No answer. Only the sound of the wind. The storm had grown emboldened after night fell. He could hear its shrieking on the other side of the door.

“Okay, no one then,” Jim laughed to himself. “Of course, it’s no one. I was dreaming.”

Jim turned to return to his bed. This was just as more knocks sounded on the door: three times more. But this time, they were loud beyond belief. They sounded like the worst type of threat. It couldn’t have been a fist that had done that. It had to be some sort of board or log or….

Jim looked at the open window at the rear of the dwelling. It was still cracked open a few inches. The boy ran to it and slammed it shut. He was grateful there was a swivel lock on the sash. He shot it clockwise tight. He let the thick curtains close on the window, hiding it. But he knew that was only a thin pane of glass separating him from whoever or whatever was out there in the night. And there were two other windows in the cabin.

Panicked, he searched for a weapon. He was so grateful to realize the fireplace’s poker was there. He approached the front door again, weapon in hand, and listened.

His mind began to play tricks on him. What if that was one of his brothers, half-frozen to death, on the other side of that door, unable to speak, trying to let Jim know that he was a human icicle. It seemed improbable. But it was not impossible. He had to know.

Jim counted to three, but silently, in his mind. And then he threw open the door.

No one.

Only the snow innocently falling.

But looking down, Jim saw there was a line of tracks in the snow leading to the front door! Bipedal tracks. The snow had gotten rather deep and the wind was blowing, so there was no way to tell what sort of boots or shoes the visitor was wearing. Yet the weirdest thing was that these tracks stopped right there at the door. Jim looked left, right. No one. The snow was its own light source, so it was easy to see into the night. But there was no one, nothing there to be seen.

“Where in the hell did you go?” Jim whispered under his breath.

And that’s when he heard the sounds above him.

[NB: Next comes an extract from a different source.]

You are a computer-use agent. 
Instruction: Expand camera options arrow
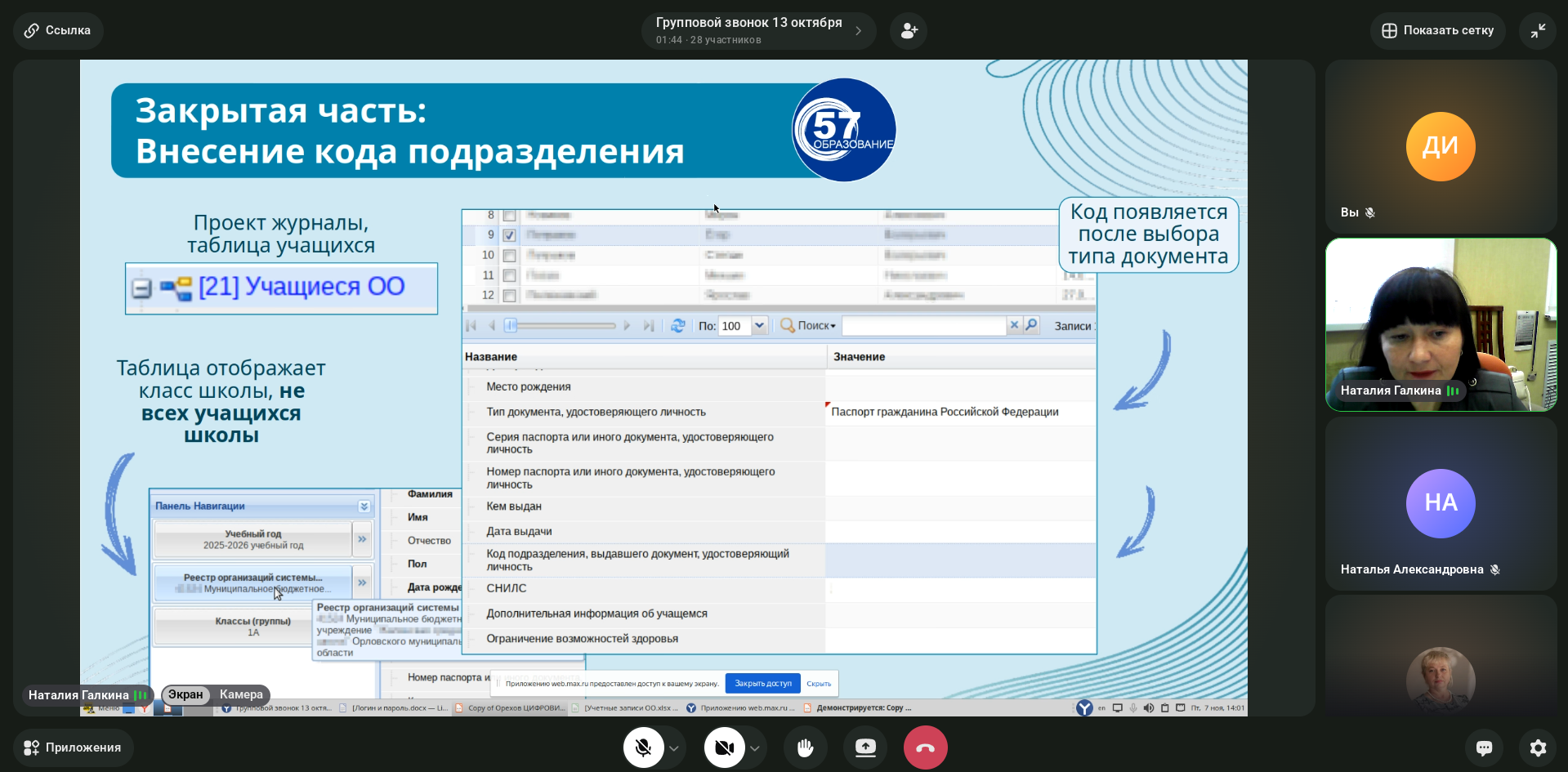(x=755, y=748)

Someone was walking on the goddamn roof!

This freaked the boy out. His thoughts ran madly. How did the visitor climb up there. Was it his brother, after all, hallucinating while freezing to death?

Jim couldn’t take the wondering anymore and stepped through the open door, ran out into the deepening snow. He looked up onto the roof, but there was no one. There was a tall pine tree, however, that grew close by the roof. It dangled branches down over it. He saw little miniature avalanches of glittery snow come sparkling down from the tall tree’s branches. Because something was stirring in those branches. He couldn’t see it in the darkness of the tree, but he could see it was climbing. Then the tree grew still.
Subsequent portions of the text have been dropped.